The possible clearances and minimum labels that can be assigned to a user are shown in the following example. These labels are based on the accreditation examples from the previous sections.
Figure 1-6 Constraints on Account Label Ranges
In this example, TS A B is the highest label in the system accreditation range. This label contains the only two compartments, A and B, that are permitted to appear together in a label with any classification. TS A B is the clearance assigned to the account.
C is the user's minimum label. The definitions in the account label range constrain the user to work at labels TS A B, TS A, TS, S A B, C A B, or C.
The permitted clearances are TS A B, TS A, TS and S A B. A minimum clearance of S A B is set in the label_encodings file.
Even if TS A B were not a valid label, the security administrator could assign the label as a clearance. The assignment would allow the user to use any valid labels that are dominated by TS and that contain the words A and B. In contrast, if TS were assigned as the account clearance, the user could work at the labels TS and C only. TS without any compartments does not dominate S A B or C A B.
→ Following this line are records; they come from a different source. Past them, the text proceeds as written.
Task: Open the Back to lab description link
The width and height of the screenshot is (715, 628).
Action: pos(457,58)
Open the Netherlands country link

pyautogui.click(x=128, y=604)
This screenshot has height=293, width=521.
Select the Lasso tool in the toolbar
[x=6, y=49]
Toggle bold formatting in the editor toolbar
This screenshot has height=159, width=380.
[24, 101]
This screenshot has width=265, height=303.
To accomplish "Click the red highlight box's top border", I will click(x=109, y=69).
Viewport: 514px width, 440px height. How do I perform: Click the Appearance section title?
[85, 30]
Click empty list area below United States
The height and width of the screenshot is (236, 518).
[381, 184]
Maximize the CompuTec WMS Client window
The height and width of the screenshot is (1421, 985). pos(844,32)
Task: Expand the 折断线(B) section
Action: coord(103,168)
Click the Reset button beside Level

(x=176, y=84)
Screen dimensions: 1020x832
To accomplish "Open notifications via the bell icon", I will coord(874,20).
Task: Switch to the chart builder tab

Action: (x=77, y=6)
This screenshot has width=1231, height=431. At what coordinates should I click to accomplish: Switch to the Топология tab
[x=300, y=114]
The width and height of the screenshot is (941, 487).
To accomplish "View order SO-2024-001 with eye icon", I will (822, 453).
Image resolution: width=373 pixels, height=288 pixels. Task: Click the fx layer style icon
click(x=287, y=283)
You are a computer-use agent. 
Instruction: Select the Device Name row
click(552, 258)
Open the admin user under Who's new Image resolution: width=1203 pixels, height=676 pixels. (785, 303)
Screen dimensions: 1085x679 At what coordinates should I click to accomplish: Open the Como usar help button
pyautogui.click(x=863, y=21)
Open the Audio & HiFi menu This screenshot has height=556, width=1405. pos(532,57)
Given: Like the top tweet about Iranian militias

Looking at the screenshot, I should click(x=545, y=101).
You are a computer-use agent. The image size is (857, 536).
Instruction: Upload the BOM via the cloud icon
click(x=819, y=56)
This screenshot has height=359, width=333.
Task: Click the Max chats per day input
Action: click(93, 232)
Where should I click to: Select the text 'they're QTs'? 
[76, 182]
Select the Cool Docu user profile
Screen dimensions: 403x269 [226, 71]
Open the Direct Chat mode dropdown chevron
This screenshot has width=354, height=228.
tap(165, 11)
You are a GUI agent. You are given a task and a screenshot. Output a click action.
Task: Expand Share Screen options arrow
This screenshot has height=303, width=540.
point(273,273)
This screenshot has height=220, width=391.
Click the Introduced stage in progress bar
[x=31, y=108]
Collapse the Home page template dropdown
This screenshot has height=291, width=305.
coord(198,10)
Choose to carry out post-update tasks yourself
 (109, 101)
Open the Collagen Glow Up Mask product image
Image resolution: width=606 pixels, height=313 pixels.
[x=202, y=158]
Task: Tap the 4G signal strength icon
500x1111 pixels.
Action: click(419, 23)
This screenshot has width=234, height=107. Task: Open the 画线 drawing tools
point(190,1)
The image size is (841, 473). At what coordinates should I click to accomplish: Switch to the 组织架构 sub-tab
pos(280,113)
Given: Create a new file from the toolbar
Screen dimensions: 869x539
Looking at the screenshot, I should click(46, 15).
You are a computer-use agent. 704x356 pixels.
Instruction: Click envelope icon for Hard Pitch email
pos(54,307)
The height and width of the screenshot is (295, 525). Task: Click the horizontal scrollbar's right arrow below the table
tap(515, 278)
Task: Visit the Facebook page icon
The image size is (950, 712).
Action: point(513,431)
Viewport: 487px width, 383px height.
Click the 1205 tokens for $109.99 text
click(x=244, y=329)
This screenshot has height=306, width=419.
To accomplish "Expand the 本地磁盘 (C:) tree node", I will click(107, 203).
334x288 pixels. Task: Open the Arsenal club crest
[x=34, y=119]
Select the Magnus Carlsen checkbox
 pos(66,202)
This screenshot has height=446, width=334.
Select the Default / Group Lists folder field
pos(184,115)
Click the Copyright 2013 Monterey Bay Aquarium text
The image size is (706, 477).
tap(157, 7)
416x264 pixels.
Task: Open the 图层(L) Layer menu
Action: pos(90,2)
Table 1–1 provides a more complex example. The example illustrates the differences between the possible label combinations, the system accreditation range, the user accreditation range, and some example account label ranges.
|
Regular users without any authorizations can work only with the labels in the User Accreditation Range column.
The fourth column shows the Account Label Range for a user with a clearance of TS A B and a minimum label of S A B. This range allows the user to work with the labels TS A B, TS A, TS, and S A B.
The fifth column shows an account with a clearance of TS and a minimum label of C. This account would be allowed to work only with TS, S, and C labels because all the other valid labels that are dominated by TS include the compartments A and B. A and B are not in the clearance.
The sixth column shows a user who is authorized to work outside the user accreditation range. This user is assigned a single label of ADMIN_LOW.